TEXT FOR ANALYSIS:
┌──

Health News

Stun gun with built-in heart monitor could prevent deaths

Many police departments have deployed conducted electrical weapons because they can subdue suspects with less risk of injury or death in the process, but in recent years the number of deaths attributed to CEW use has raised concern about their safety.

Researchers at Wake Forest University modified a Taser brand CEW to record heart rate and rhythm when deployed, with the hope deaths due to the weapons can be minimized, according to a proof-of-concept study published in the Journal of Forensic and Legal Medicine.

Stun guns are generally considered the “safe” option for police officers who need to subdue a person, though a sharp rise in deaths has citizens and police concerned. Though deaths related to the weapons often involve other factors, such as pre-existing medical conditions or drug use, there is some concer they can cause cardiac rhythm disturbances.

CEWs deliver a charge one of two ways: an electrical current meant to cause pain, which is delivered by holding the device against a person, and a current delivered from a distance using two wires that penetrate the skin.

The wires used by the devices, researchers say, are similar to those that track and record heart information on electrocardiogram machines.

For the study, Wake Forest researchers modified a Taser to transmit ECG signals, testing their version of the device on an ECG generator and with human volunteers.

After the simulation using a generator was successful, the researchers found volunteers could be successfully incapacitated while ECG signals were recorded at the same time.

“This serves as proof-of-concept that safety measures such as cardiac biomonitoring can be incorporated into CEWs and possibly other law enforcement devices,” Dr. William Bozeman, a professor of emergency medicine at Wake Forest Baptist Hospital, said in a press release. “Such devices, when fully developed, could alert law enforcement personnel to potential medical issues in real time and promote the rapid treatment of individuals who may suffer a medical crisis while in custody.”

└──

Answer these questions about the stun gun article, one per line:
1. At which university did the researchers who modified the Taser work?
2. On what two things did the researchers test their modified device?
3. What position does Dr. William Bozeman hold?

INFORMATION PROVIDED:

┌──

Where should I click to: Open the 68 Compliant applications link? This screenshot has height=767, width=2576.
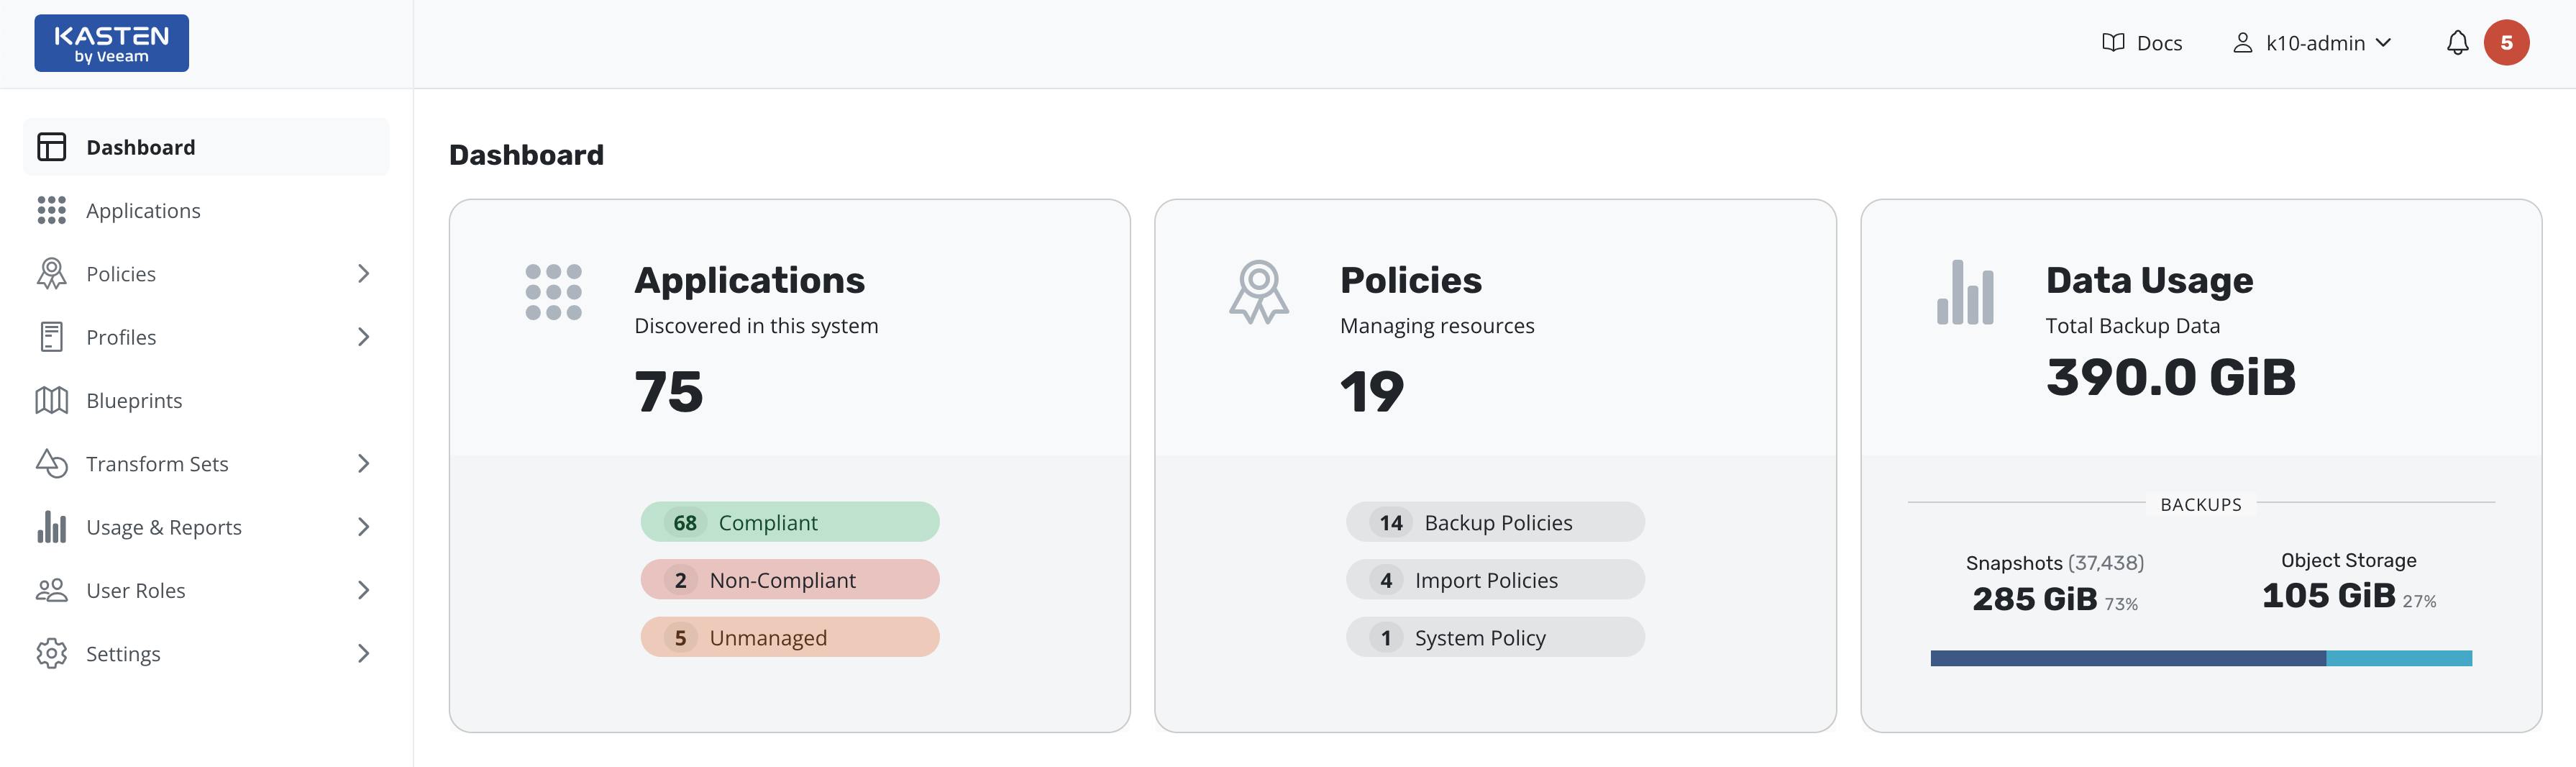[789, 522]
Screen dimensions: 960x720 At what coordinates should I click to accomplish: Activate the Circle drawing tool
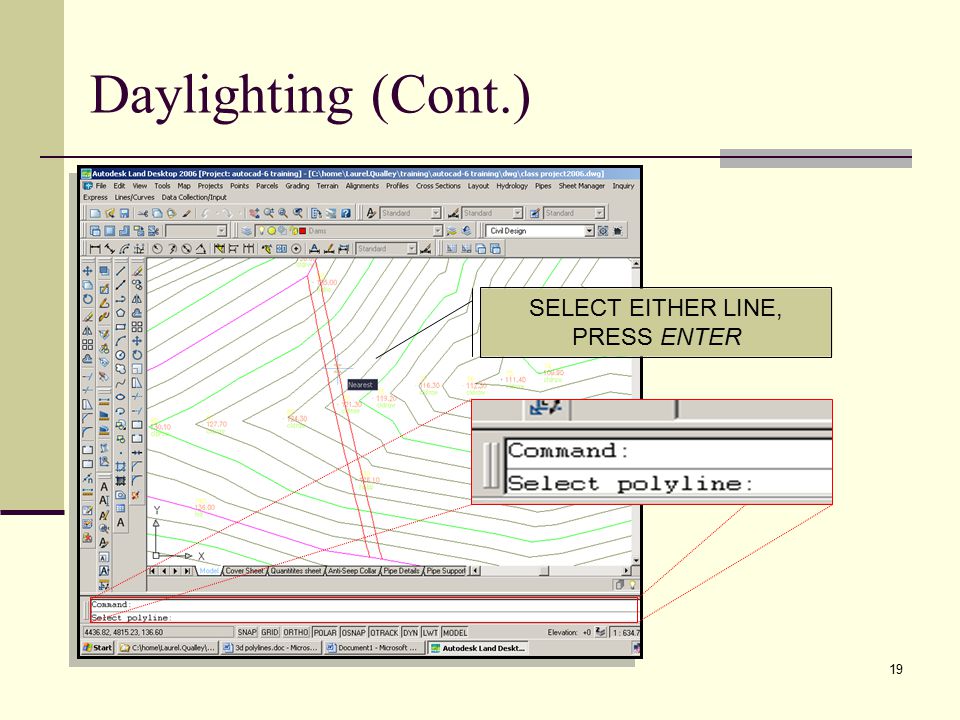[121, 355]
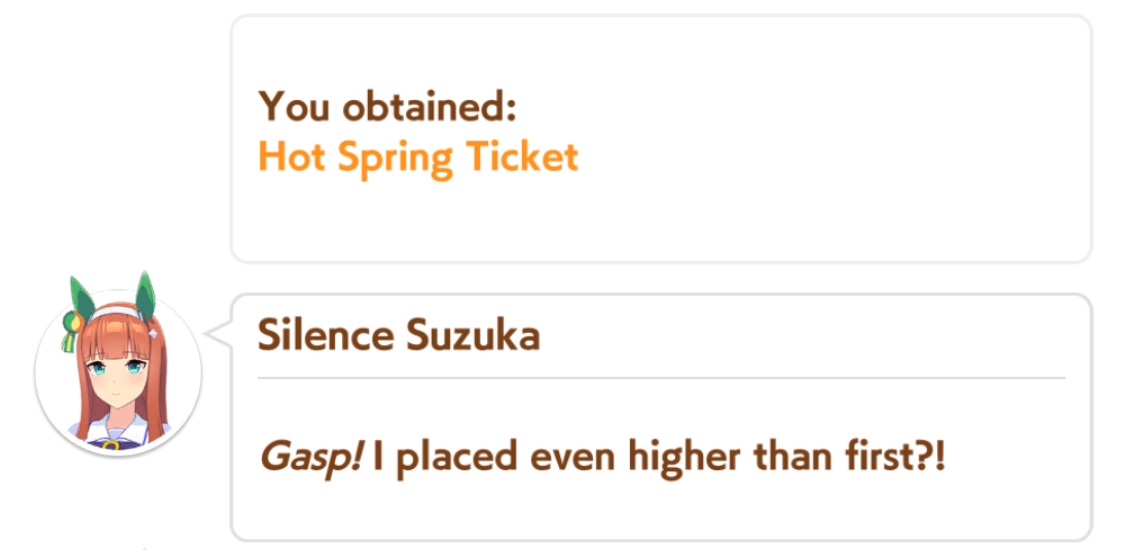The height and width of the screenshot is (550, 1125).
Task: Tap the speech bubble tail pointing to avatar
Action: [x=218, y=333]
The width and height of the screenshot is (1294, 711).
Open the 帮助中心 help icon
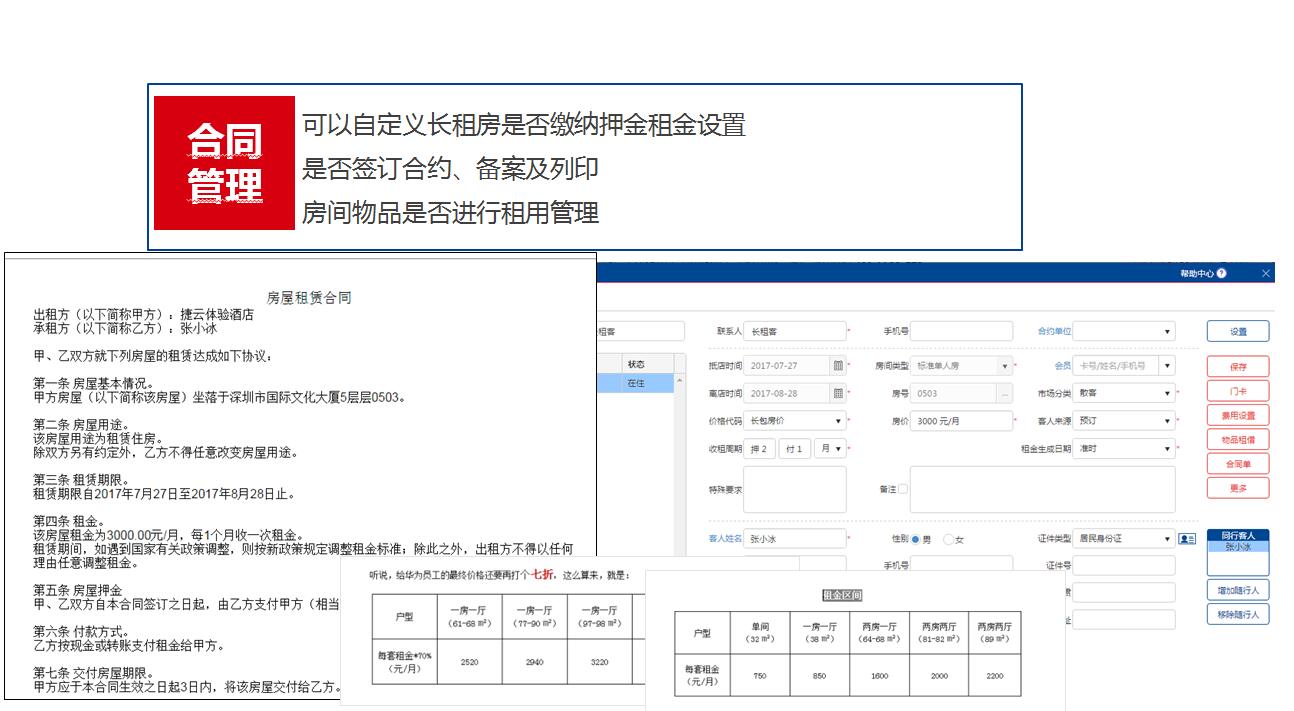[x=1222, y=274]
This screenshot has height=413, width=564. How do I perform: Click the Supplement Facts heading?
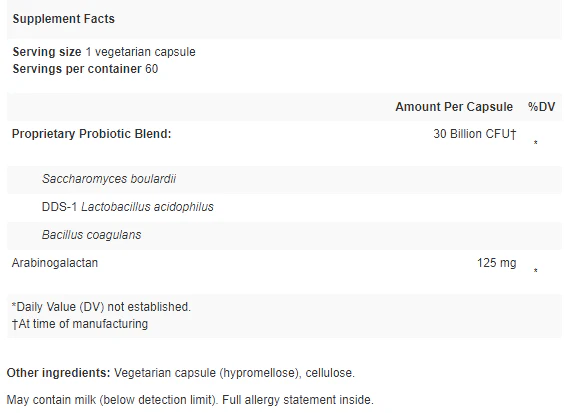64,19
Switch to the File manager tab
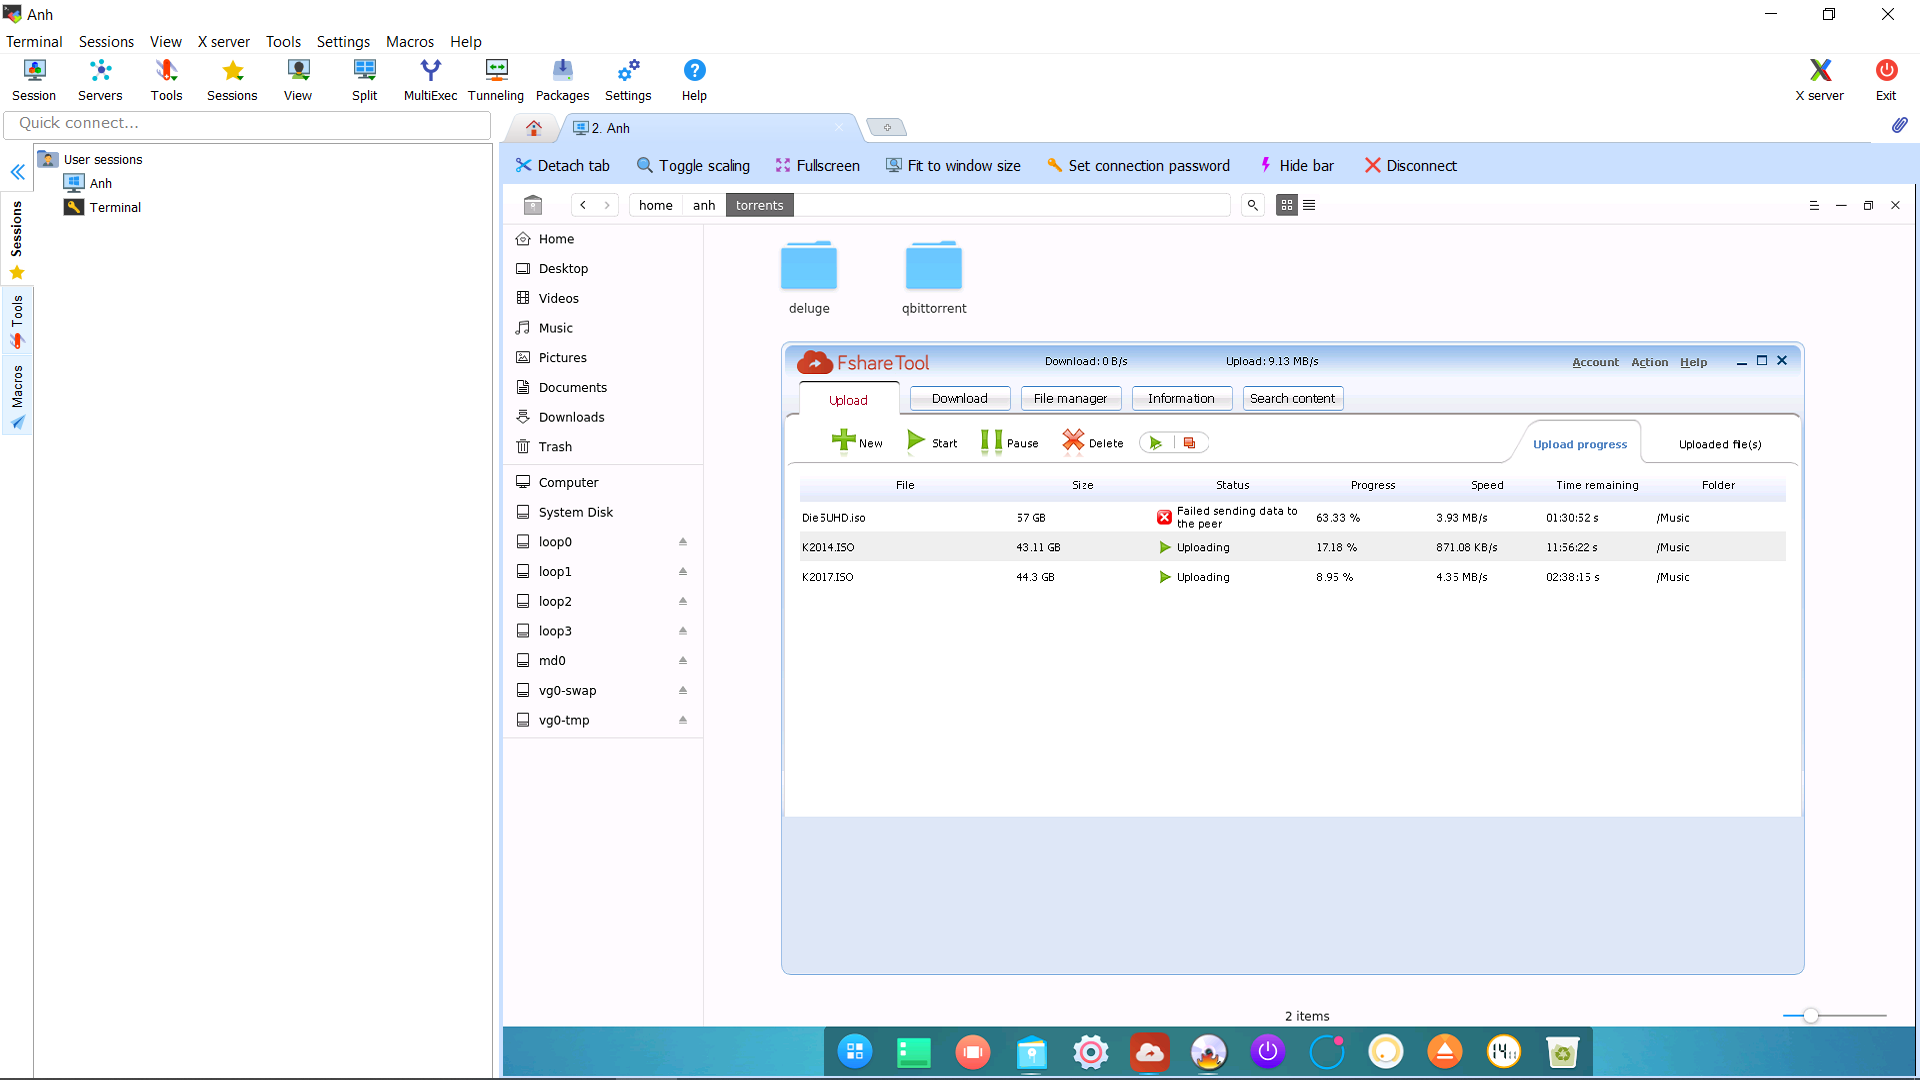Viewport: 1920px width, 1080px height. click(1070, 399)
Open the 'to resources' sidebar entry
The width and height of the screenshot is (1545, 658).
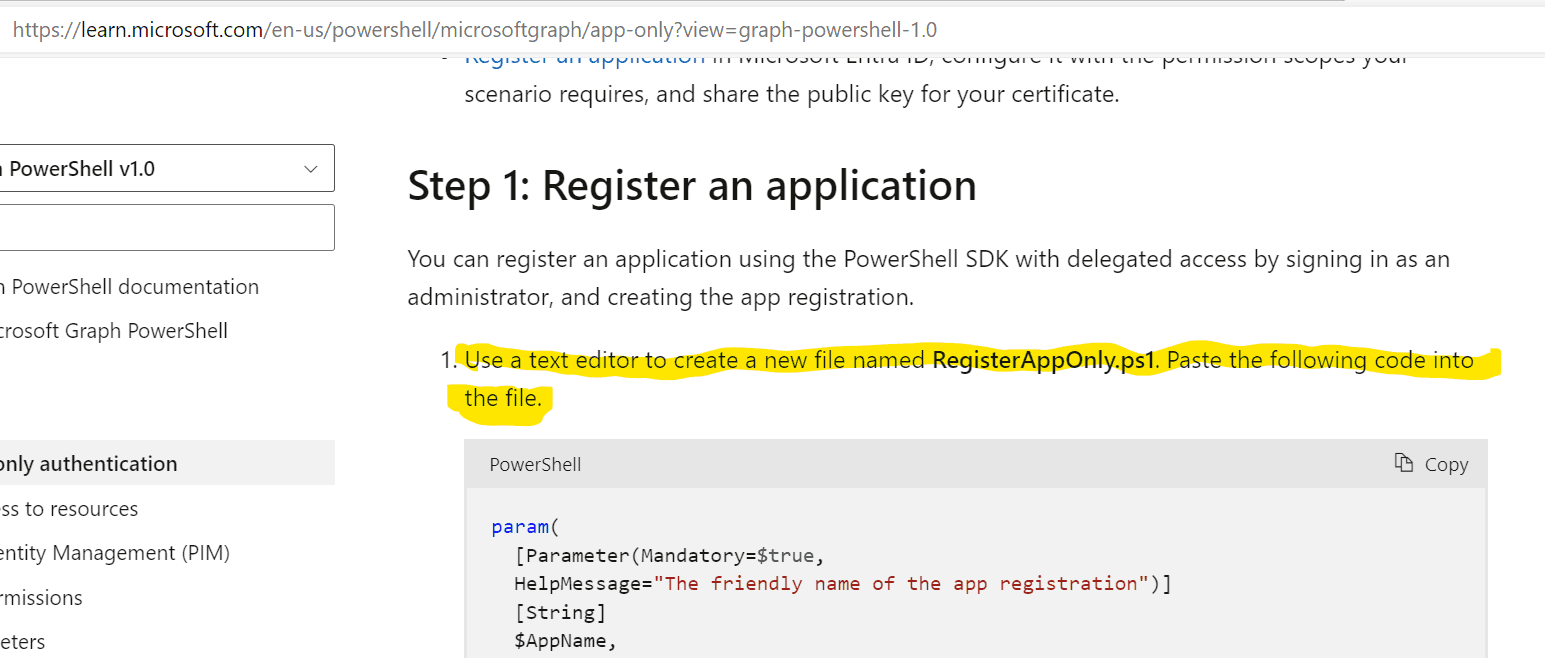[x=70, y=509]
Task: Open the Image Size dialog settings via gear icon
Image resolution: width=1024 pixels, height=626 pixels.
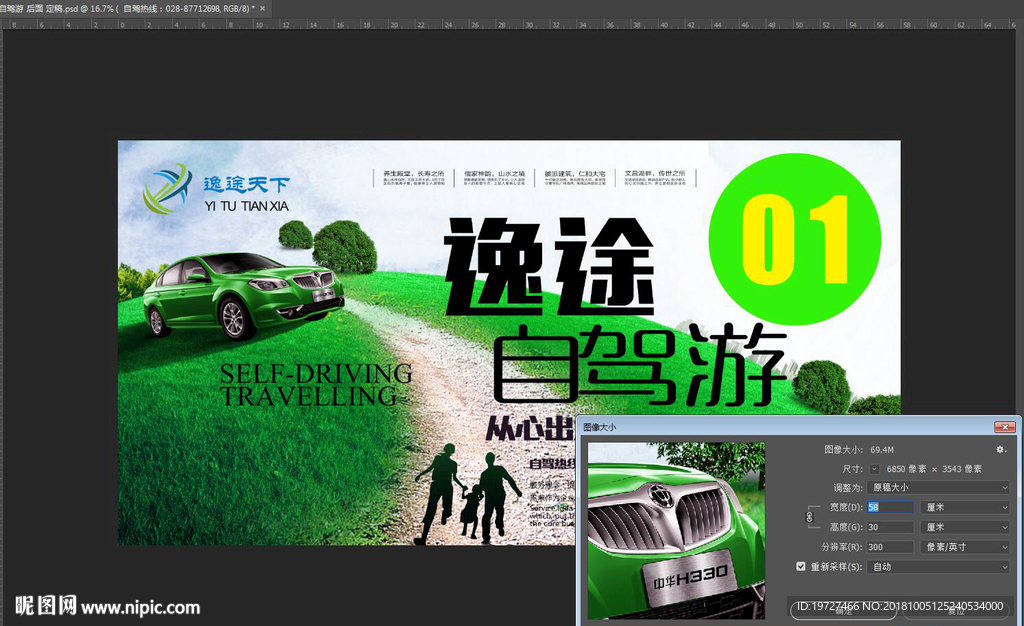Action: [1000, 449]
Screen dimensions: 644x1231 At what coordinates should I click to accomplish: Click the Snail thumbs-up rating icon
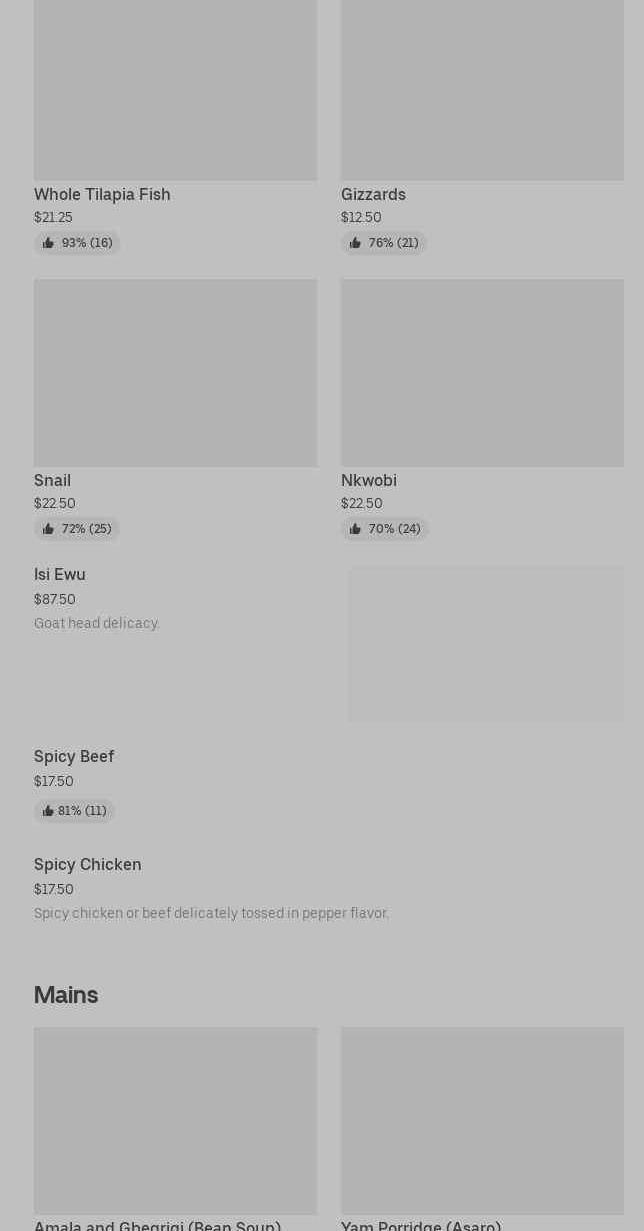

└──

ANSWER:
1. Wake Forest University
2. An ECG generator and human volunteers
3. Professor of emergency medicine at Wake Forest Baptist Hospital